TASK GOAL: Arrange the records between the lines holding "Image resolution: width=1500" and "coord(471,319)", inclusive, as a two-column CSV with the headers input and output, one row per record, each value in a single quoted field with line breaks replaced by spaces. Omit the pictures.

[Entries on locating words and elements]
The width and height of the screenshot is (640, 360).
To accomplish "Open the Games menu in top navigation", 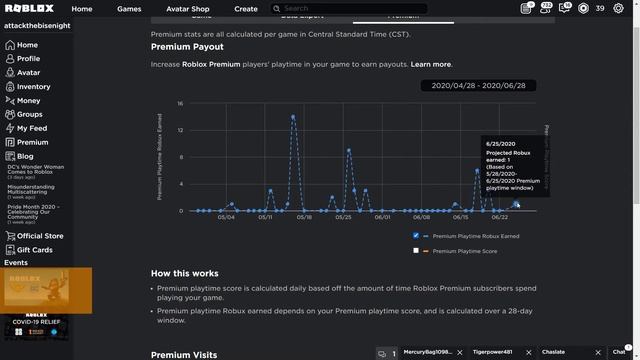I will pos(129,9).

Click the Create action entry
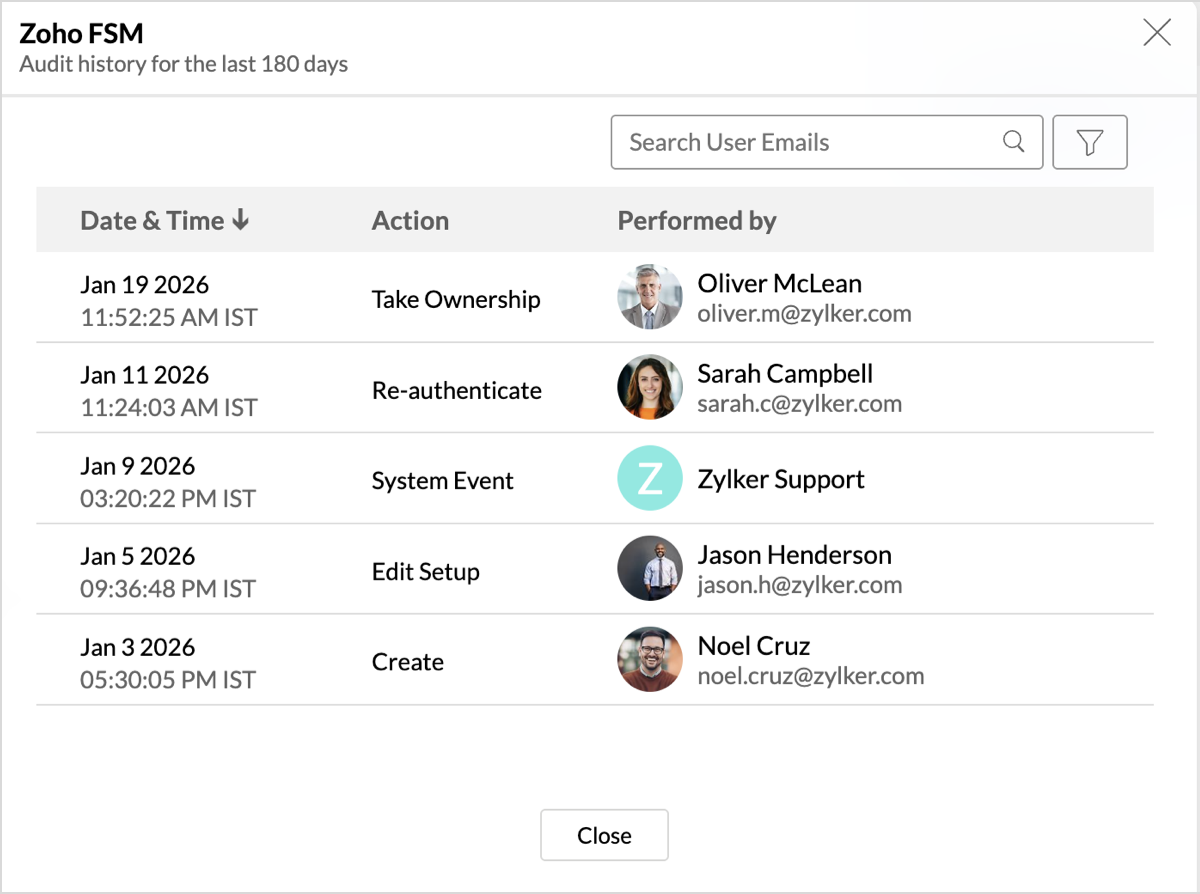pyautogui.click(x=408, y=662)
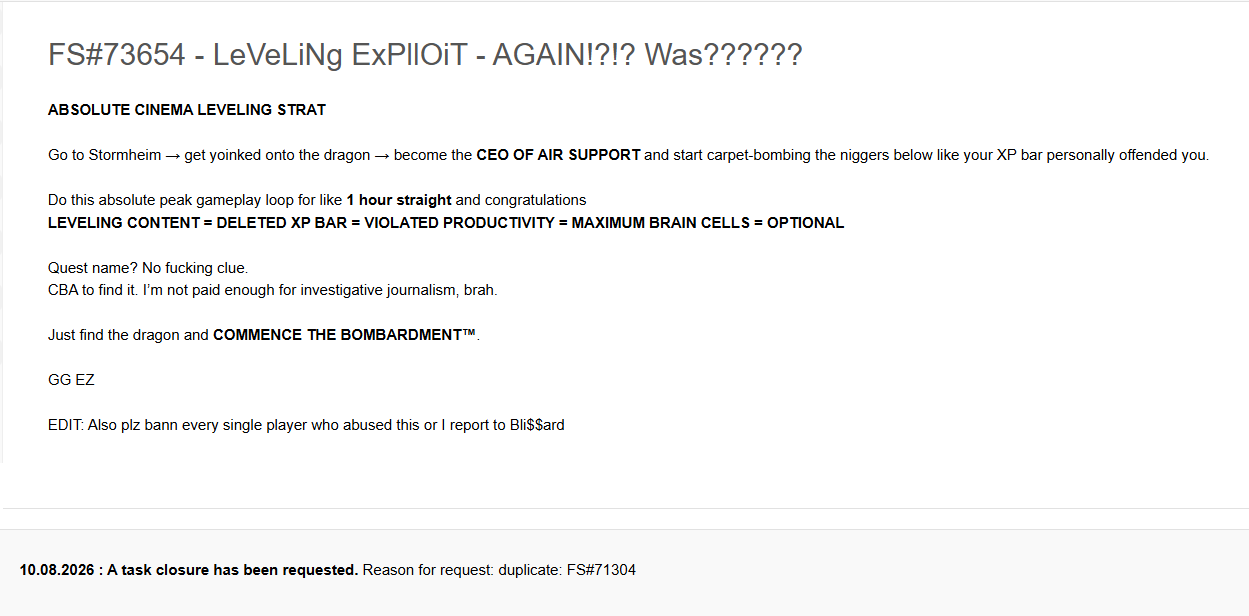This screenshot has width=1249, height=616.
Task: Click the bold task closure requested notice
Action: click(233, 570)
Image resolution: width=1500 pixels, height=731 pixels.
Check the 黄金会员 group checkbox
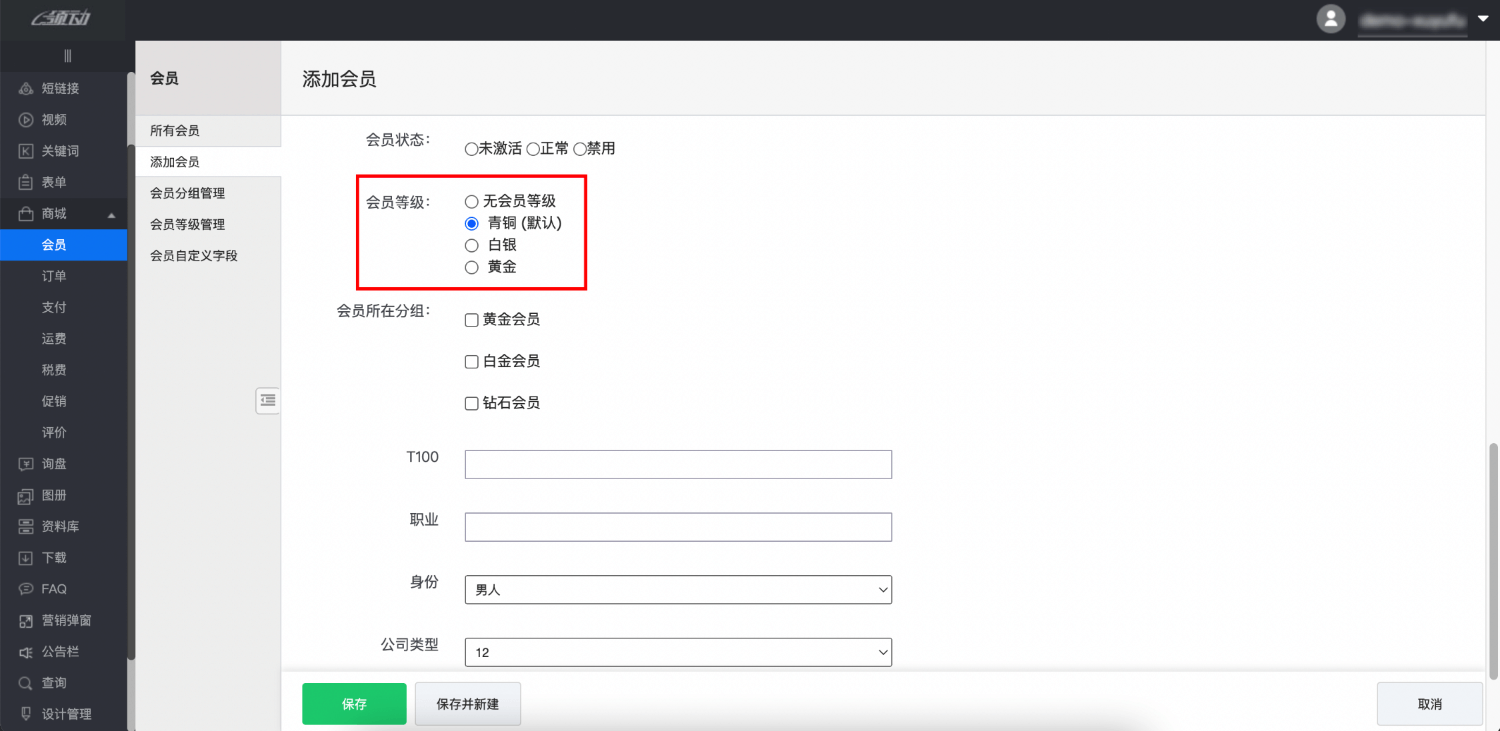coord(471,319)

==

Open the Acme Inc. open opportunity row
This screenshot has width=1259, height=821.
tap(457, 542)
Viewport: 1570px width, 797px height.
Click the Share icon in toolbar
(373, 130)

==

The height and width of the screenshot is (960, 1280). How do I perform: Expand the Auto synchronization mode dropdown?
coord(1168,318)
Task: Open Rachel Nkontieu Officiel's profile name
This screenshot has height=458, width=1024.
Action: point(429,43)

CORRECT ANSWER:
input,output
"Image resolution: width=1500 pixels, height=731 pixels. Check the 黄金会员 group checkbox","coord(471,319)"